矢野先生のコラム
カーリングは素晴らしい
2010 年 2 月 22 日 月曜日冬季オリンピック真っ盛りである。しかし、冬季の種目は、私には馴染みのないものが多い。自分が体験したことがあるのは、スキーとスケートくらいである。スキーとスケートをやったことがあれば、冬は征服したようなものだと思われる。しかし、体験しただけで、スケートはもう絶対にやらないぞと決意したし、スキーは何とか上から下に降りてこられるくらいのものだ。

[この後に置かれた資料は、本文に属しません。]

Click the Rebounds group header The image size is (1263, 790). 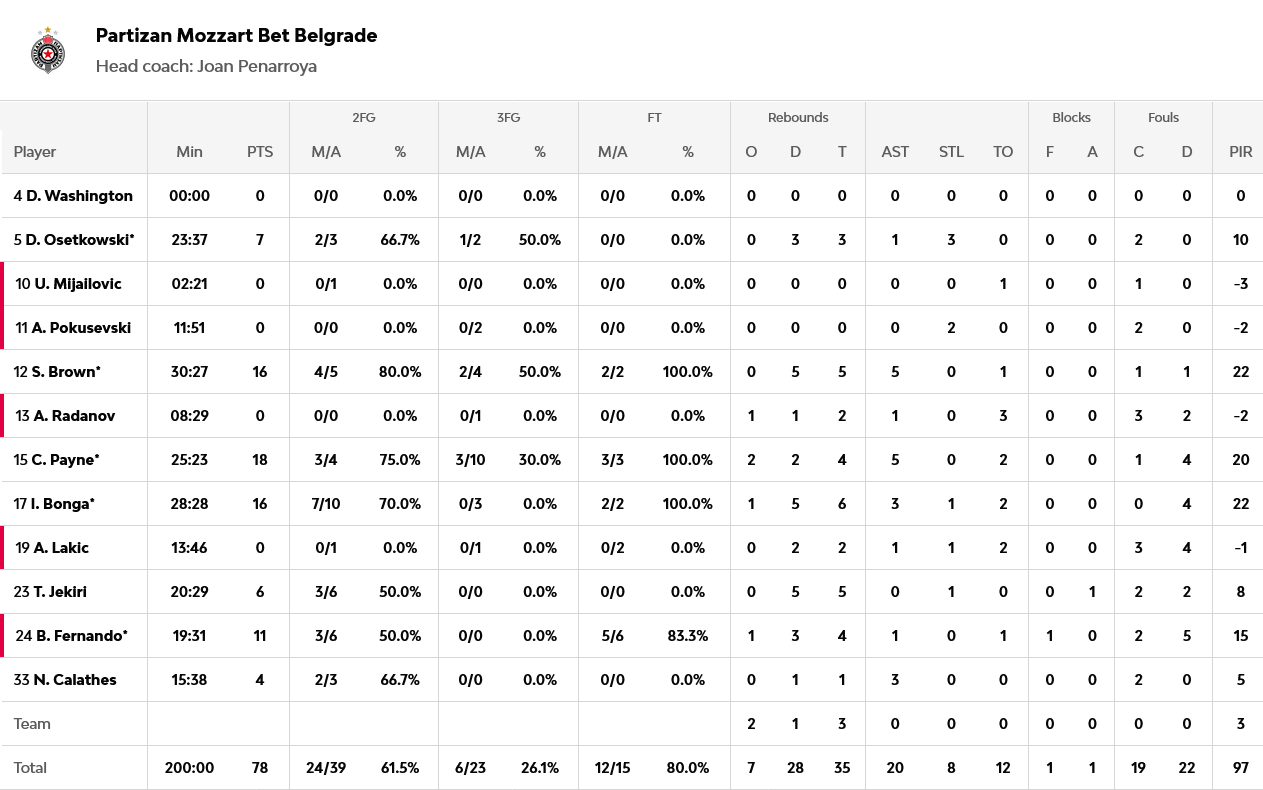pos(798,118)
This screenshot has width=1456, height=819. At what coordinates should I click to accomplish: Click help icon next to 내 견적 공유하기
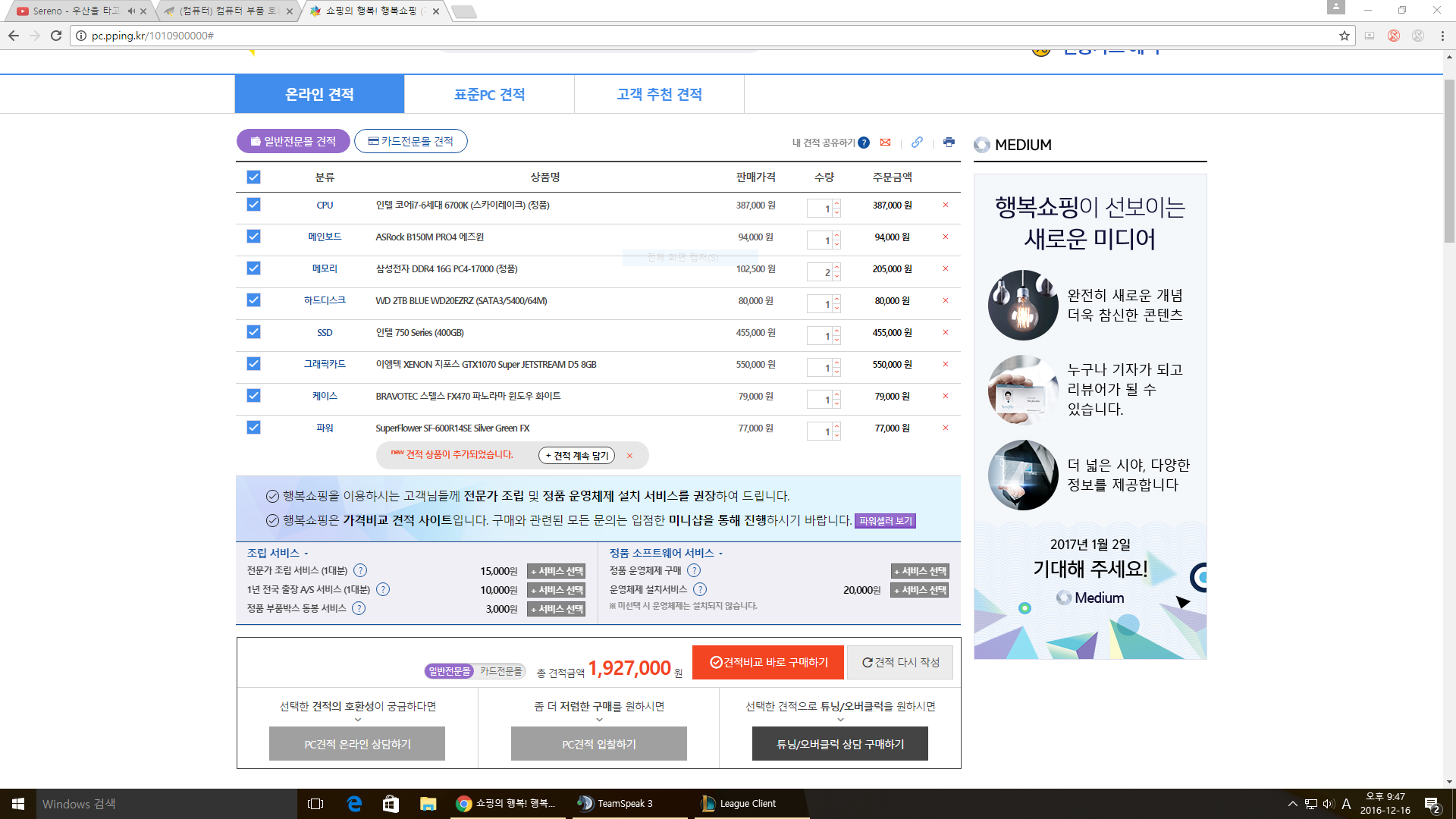pos(864,143)
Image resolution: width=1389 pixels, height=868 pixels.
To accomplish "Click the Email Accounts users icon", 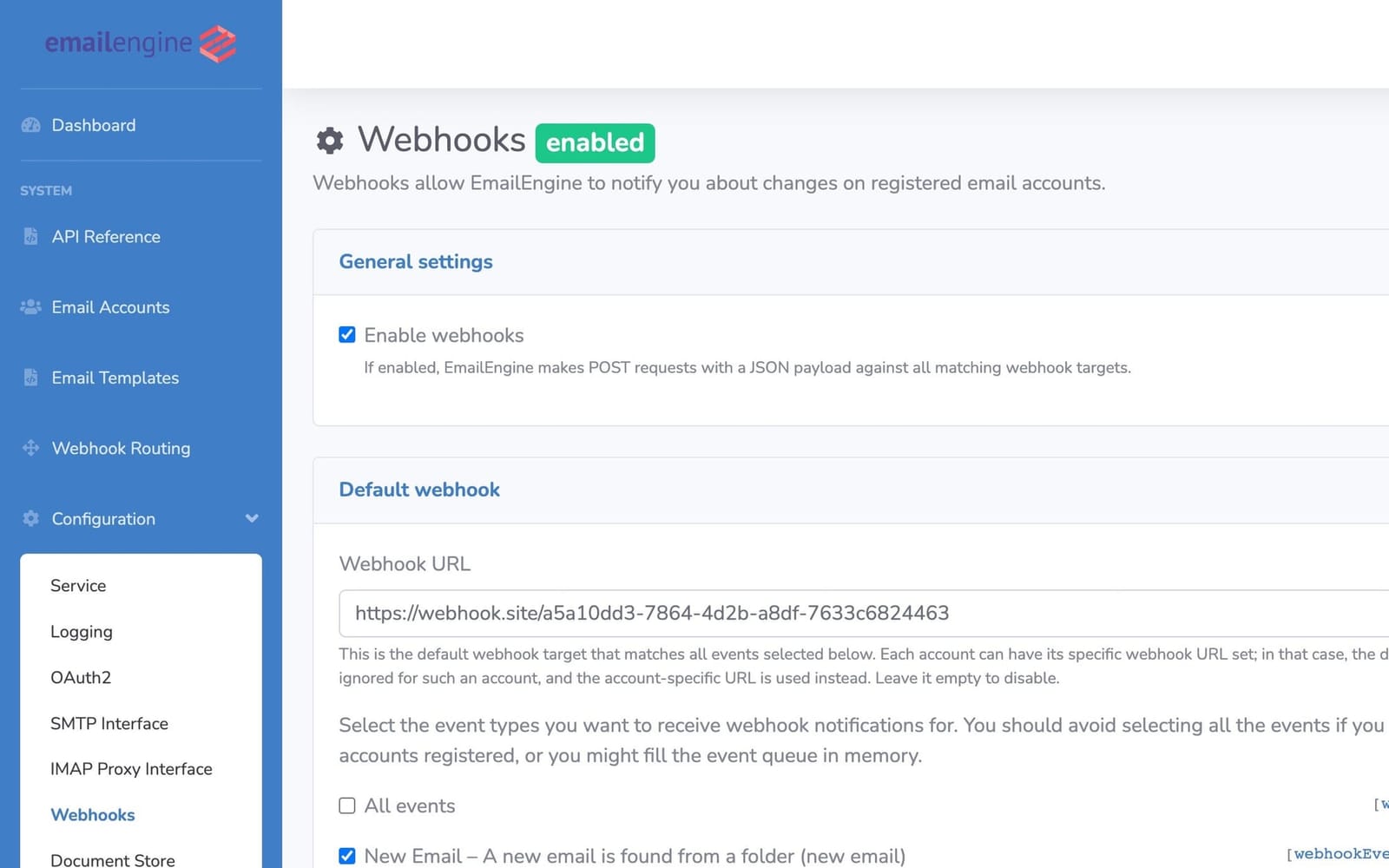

だから、テレビで応援していても、イマイチ力が入らないし、時に上の空である。また、新聞で結果を確認するのも、億劫になっている。そんな冬季オリンピック期間であるが、気がつくと一時間以上テレビに釘付けになっていることがある。カーリングを見始めると、何も手につかず、テレビの前から離れることができなくなる。
もう、三試合くらい見たが、ルールはまったく分からない。スポーツをやるなら、最初にルールを覚えなければならないと言っているのに。変わりばんこに投げてるな、けどどこで終わるのかな程度である。そして、最後に円の中心近くに残ればいいだろうとは予想するが、どのあたりが終盤かが分からない。やはり、ルールを覚えるべきかとも思うが、今からではルールを覚えた頃にはオリンピックは終わってしまう。オリンピックが終われば、カーリングという競技を見ることはないだろうと思う。
それに、いま日本が有利なのか不利なのかも分からない。戦術はあるだろうが、どうすれば有利になるのかがまったく分からない。だから、解説者がナイスショットと言っても、どこがという感じだ。まして、もう少し右とか左とか言っても、何を言っているのだと音声を消してしまう。
ルールも戦術も分からないでスポーツ中継を見ていること自体が不思議だ。まったく何も理解できないで、一時間以上テレビ観戦していることになる。いよいよ頭がボケ始めたかと心配になる。しかし、自分を冷静に観察してみると、ボケるどころか非常に真剣に見ている。何かを学ぼうとしている姿勢によく似ている。
しかし、ルールも戦術も分からないスポーツから何を学ぶのか。それは、テレビからでも伝わってくる目の力であることに気がついた。どこの国の選手であろうと、ストーンを投げるときのあの真剣な目が素晴らしい。そして、自分が投げていないときでも、真剣にブラッシングを行っている。ゲームのどこを切り取っても、真剣さしかない。苦笑いも、照れ笑いもなく、派手なガッツポーズや落胆の表情もない、真剣に淡々と進んでいくゲームに、スポーツの本質を見た。スポーツとは、こうあってほしいという見本のようなものだ。
カーリングは、本当に素晴らしい。しかし、まったく分からないし、分かる必要もないか。